In any case the battle seemed over, the only sound that blew across the grass field was that of rain and thunder. The smart thing to have done would have been to turn around and seek the castle in better weather. Instead I scoured the rest of the battle field, gleaming further information from what bodies I could find and the equipment that had become abandoned. My best guess was that both sides had started out with the purpose of countering the other, both knew of their enemies well before hand. The rain though had hid them until the final moments when they passed through the others formation. Chaos ensued after that as each side raced to come about and face the other. Both sides had been surprised, sneak attacking one another unknowingly.

The clang of blades sounded unexpectedly off to my right, the fighters still hidden from my vision, and I marched forward eager to slay whatever Porre fool I might find still alive; I hadn't taken Gaurdia and I wasn't about to simply let Porre have it while I was still in this time period. The sounds stopped again and silence encompassed the battle field and stretched into a long awkward pause, something more suited to interrupting a conversation than a fight. I took measured steps, walking lightly and listening intently.

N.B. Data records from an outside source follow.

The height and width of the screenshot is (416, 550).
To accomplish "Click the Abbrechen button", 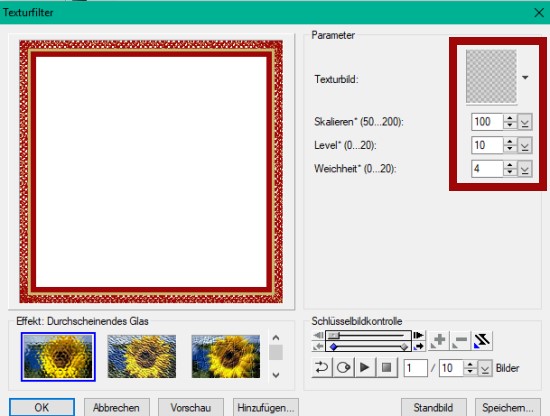I will click(x=116, y=408).
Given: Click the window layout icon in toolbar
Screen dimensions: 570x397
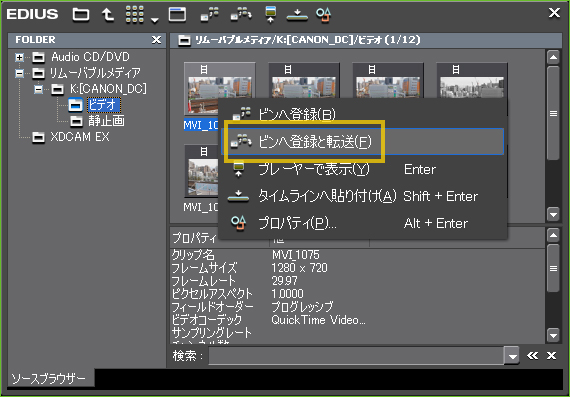Looking at the screenshot, I should pyautogui.click(x=177, y=15).
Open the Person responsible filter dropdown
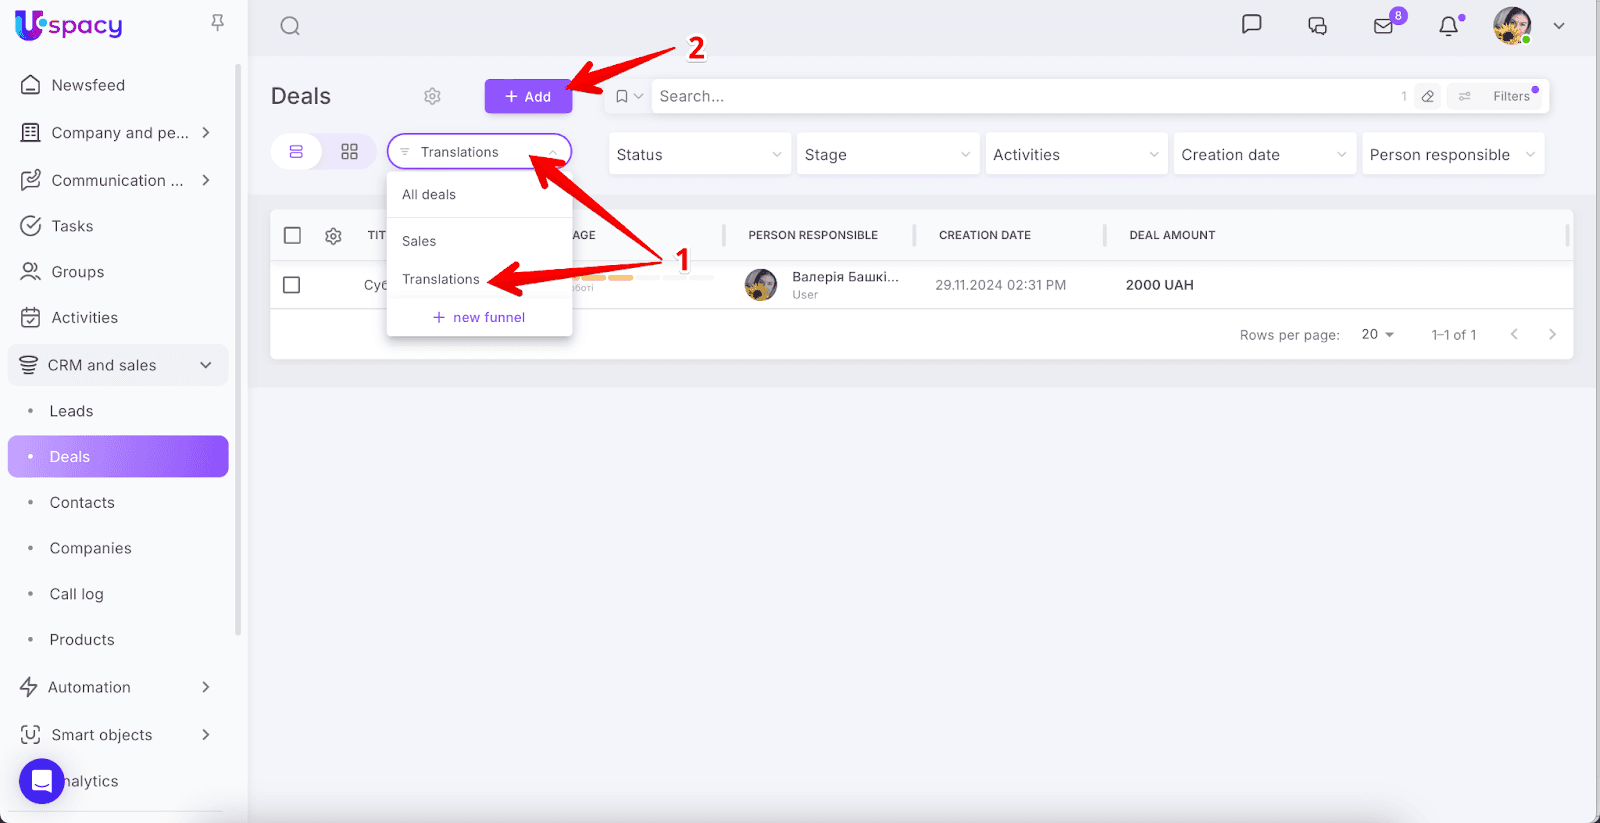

I managed to duck moments before a plate wearing man emerged from the curtains of rain, a sudden appearance that could have mimicked the end to an invisibility spell. He overexerted the blow and it was a simple matter of walking into his reach and slamming my palm against his armored visor. Then I willed him into the void. Empty plate clattered to the ground and I waited for any further opponents. The battle field again seemed silent though and so I continued my walk looking for further fights.

"Sergeant!" a loud yell sounded, coming from a direction where I'd still not explored.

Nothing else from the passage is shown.